Her geçen gün yurt dışı insani yardım çalışmalarına daha fazla kaynak ayıran, milyonlarca ihtiyaç sahibine yardım eli uzatan Türkiye, Gayrisafi Milli Hasılasına oranla en çok yardım yapan ülkeler sıralamasında birinci sıraya yerleşti. Bugün birçok coğrafyada faaliyet gösteren Türk Kızılayı’nın bu başarıda önemli bir payı var. Yapılan son kamuoyu araştırmasında yüzde 87,8’lik oranla “En güvenilir yardım kuruluşu” olarak takdir edilen Türk Kızılayı, mazlumların, kimsesizlerin, savaş mağdurlarının, çare bekleyenlerin imdadına koşmak için büyük bir özveriyle çalışıyor. Türk Kızılayı Genel Başkanı Ahmet Lütfi Akar, “Halkımız, 147 yıllık Türk Kızılayı’nın hala çok genç, dinamik ve güçlü olduğunu söylüyor” diyerek, sorumluluğun arttığını vurguluyor.

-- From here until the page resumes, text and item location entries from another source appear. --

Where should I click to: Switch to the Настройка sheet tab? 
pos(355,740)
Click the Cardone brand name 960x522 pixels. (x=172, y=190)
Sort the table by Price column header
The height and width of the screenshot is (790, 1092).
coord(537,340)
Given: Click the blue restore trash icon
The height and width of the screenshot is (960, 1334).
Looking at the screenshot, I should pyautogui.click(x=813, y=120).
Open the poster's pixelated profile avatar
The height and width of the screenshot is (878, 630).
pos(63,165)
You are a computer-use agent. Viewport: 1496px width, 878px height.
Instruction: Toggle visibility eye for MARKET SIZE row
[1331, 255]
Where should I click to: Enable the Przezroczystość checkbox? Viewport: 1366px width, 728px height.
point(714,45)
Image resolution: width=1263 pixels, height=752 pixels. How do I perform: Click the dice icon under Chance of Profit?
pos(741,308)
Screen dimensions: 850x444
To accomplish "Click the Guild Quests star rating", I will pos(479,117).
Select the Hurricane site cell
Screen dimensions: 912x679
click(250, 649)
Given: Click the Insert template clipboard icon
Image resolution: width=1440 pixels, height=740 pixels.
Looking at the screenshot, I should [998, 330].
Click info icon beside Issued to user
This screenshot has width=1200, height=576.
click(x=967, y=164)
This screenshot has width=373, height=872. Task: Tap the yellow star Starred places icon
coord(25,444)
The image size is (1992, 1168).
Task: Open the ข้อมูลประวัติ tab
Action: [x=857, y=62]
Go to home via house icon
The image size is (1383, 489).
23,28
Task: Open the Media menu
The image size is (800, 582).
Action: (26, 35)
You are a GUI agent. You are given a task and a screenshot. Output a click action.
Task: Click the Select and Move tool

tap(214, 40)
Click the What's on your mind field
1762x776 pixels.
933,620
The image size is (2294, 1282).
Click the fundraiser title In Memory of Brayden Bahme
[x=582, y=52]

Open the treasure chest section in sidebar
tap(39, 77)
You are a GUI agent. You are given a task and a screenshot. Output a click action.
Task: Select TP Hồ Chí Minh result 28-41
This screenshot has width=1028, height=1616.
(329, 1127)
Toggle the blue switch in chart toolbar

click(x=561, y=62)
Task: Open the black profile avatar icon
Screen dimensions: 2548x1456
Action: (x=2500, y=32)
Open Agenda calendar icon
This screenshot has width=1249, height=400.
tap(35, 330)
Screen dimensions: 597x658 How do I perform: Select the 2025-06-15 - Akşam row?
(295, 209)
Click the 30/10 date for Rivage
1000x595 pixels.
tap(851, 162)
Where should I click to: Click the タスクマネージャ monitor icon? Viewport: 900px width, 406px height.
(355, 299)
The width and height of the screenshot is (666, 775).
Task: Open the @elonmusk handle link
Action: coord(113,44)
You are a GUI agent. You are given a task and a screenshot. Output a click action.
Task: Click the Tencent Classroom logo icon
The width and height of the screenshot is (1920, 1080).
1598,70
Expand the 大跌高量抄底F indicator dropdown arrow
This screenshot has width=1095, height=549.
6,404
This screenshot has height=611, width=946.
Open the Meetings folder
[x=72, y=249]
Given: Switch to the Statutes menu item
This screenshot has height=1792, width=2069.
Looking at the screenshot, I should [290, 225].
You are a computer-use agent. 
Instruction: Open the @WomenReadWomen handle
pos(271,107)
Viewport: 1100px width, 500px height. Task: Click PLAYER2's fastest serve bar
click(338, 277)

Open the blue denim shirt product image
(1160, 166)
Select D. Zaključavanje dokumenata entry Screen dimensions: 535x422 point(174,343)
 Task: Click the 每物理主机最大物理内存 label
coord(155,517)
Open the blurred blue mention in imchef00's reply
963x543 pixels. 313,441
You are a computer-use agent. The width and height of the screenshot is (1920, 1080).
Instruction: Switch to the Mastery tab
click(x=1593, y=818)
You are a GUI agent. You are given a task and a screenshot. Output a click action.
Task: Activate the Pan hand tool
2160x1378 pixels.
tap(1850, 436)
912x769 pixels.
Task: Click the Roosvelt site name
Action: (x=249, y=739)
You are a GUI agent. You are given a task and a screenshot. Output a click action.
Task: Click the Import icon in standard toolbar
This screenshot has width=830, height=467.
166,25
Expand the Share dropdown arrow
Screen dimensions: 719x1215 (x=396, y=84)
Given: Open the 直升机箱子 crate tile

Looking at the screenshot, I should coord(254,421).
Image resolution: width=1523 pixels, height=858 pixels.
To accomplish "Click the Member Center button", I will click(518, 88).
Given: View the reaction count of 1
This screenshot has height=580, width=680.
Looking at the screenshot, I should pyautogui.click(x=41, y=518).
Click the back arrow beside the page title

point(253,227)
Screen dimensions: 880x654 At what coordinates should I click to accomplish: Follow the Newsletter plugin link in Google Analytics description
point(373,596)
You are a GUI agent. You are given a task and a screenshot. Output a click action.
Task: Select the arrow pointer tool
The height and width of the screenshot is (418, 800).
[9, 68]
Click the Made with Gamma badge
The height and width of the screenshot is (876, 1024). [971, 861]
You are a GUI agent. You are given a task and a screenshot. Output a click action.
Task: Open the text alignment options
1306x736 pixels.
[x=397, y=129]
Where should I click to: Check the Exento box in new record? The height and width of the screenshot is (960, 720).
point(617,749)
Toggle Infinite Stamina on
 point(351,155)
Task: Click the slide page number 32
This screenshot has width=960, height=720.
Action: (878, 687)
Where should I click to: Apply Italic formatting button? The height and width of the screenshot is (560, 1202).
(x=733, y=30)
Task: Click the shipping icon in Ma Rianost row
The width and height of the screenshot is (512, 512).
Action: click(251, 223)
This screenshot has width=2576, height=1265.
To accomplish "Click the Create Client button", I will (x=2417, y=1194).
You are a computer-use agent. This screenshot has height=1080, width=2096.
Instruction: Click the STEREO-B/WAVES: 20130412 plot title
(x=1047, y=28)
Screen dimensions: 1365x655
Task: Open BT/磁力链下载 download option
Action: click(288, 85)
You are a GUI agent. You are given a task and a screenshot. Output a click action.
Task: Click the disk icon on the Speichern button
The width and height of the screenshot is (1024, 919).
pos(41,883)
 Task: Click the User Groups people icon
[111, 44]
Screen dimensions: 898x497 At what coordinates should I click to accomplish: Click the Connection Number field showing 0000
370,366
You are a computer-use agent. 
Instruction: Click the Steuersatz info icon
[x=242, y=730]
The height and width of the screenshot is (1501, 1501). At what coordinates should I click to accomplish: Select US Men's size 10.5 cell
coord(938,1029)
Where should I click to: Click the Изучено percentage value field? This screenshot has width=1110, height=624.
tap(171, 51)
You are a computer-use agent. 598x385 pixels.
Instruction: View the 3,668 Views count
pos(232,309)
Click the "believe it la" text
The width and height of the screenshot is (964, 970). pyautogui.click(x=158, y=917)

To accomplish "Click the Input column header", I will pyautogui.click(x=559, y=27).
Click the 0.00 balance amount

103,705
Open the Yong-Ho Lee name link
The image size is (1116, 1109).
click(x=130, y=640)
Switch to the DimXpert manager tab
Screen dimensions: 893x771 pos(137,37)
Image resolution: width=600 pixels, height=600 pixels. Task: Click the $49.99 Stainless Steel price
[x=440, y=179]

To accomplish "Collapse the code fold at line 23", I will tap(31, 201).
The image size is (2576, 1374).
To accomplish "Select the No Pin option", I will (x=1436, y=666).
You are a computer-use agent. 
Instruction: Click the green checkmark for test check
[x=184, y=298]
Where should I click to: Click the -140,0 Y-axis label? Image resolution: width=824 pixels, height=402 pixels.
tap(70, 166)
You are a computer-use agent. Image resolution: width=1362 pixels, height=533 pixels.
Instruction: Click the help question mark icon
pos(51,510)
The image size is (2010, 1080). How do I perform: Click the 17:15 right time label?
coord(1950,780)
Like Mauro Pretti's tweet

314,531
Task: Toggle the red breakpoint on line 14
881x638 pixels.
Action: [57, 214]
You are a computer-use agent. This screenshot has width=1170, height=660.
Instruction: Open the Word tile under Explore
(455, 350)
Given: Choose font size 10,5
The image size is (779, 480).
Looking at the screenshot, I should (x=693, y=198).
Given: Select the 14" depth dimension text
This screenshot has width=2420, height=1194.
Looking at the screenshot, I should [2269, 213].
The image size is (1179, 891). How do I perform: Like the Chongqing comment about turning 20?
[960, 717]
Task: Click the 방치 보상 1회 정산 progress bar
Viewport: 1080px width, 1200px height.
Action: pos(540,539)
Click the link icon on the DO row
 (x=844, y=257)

Yapılan son kamuoyu araştırmasında Türk Kızılayı, birçok yardım kuruluşunun arasında yine birinci sıraya yerleşti. Araştırma sonuçları size neyi gösterdi?

Osmanlı Devletinden Cumhuriyete intikal eden birkaç kuruluştan biri olan Türk Kızılayı bugün 147’nci yılını kutluyor. Aradan geçen bu zaman içerisinde milyonlarca insanın yardımına koşan, devletine destek olan, yurt dışında insani yardım operasyonları yürüten ve Türkiye bayrağını dalgalandıran Türk Kızılayı, yüzlerce yardım kuruluşunun olduğu, birçoğu hakkında spekülasyonların yapıldığı bir ortamda vatandaşlar tarafından nasıl algılandığını görme ihtiyacı duydu. O nedenle geçtiğimiz günlerde bir kamuoyu araştırması yaptırdık. 26 ilde 3 bin 645 kişiye yüzyüze sorular sorduk.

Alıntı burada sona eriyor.